PITTSBURGH (KDKA) — There has been much debate about the use of full body scanners and pat downs at airport security in the wake of the 9/11 terror attacks.

Kenny Knacke is a policeman from Baltimore who lost his brother on Flight 93. He’s back in Pittsburgh raising money for the Flight 93 memorial and sorely misses the phone calls he used to get from his brother Joey.

“You would get them out of the blue. I worked shift work. He always worked day work. He would call up out of the blue just to say, ‘I’m thinking of you, I miss you, I love you’ — and pick on you. Those are the things you miss the most, the little things,” Kenny said.

It pains him when people complain about full body scanners at airports.

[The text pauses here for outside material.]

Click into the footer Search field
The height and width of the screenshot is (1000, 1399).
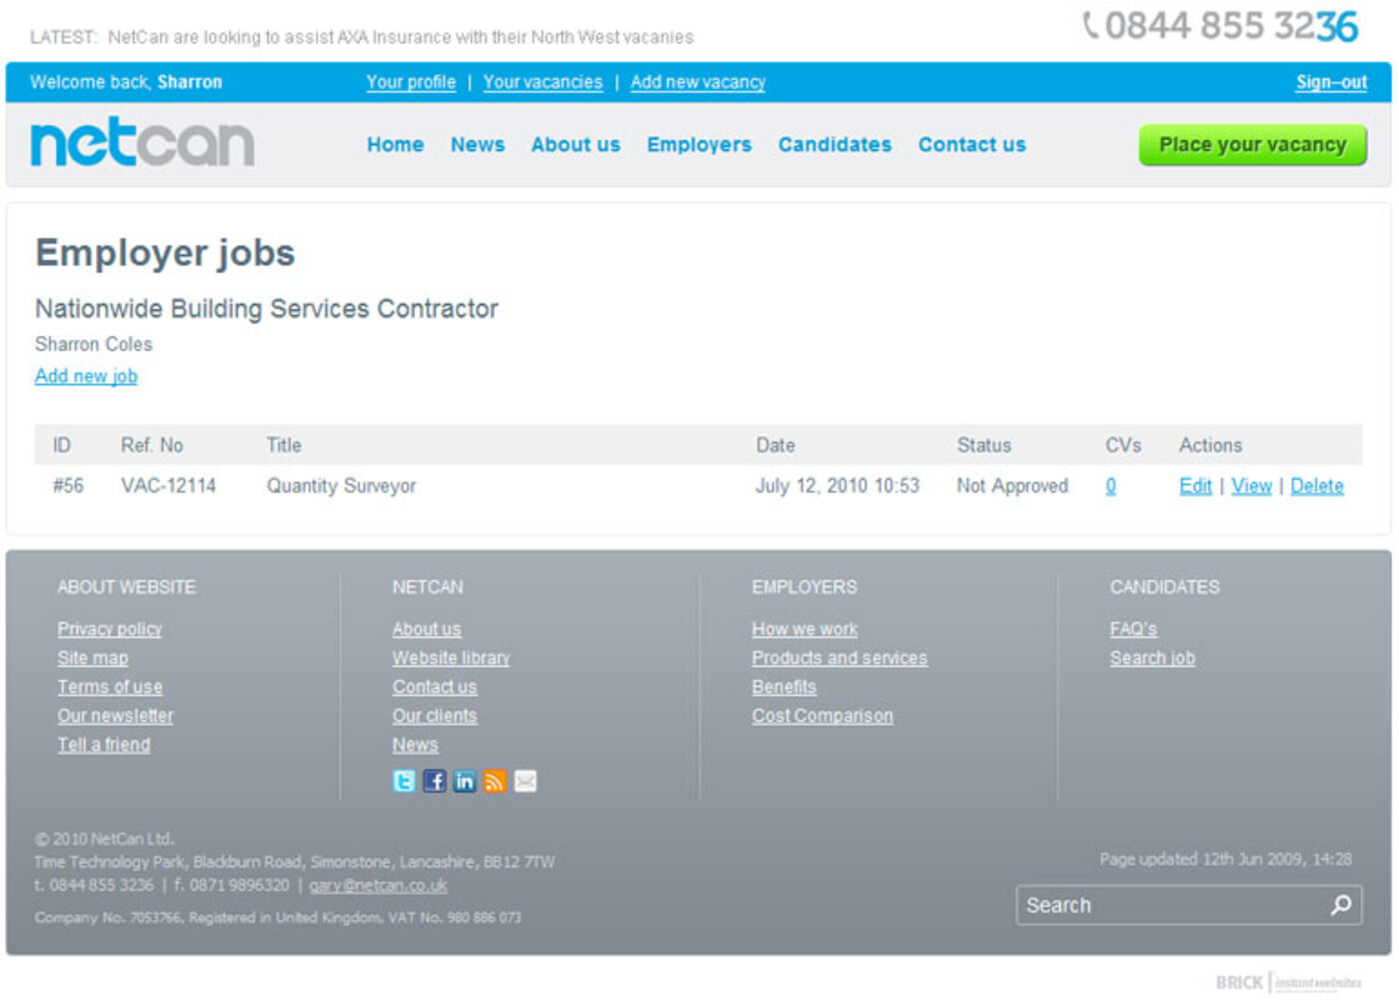pyautogui.click(x=1169, y=905)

He isn’t talking necessarily about individual freedoms. Knacke says that in a city as big as Pittsburgh, we are dealing with each and every person.

“Our safety comes first because I’ll tell you; you don’t want to be in my position. You don’t want to one day something tragic happen and your loved one was there, and finding there was a way to prevent it. This is just one of the small steps that we need to take to prevent the bigger tragedy,” he said.

As the Steelers reach out to help build the monument in Shanksville,
Knacke says we must build security for the next generation.

“We need to look into the future. You can’t have hindsight. You can’t be narrow-minded and look just for today. You have to look ahead and look to see how we can prevent something like this from happening again.”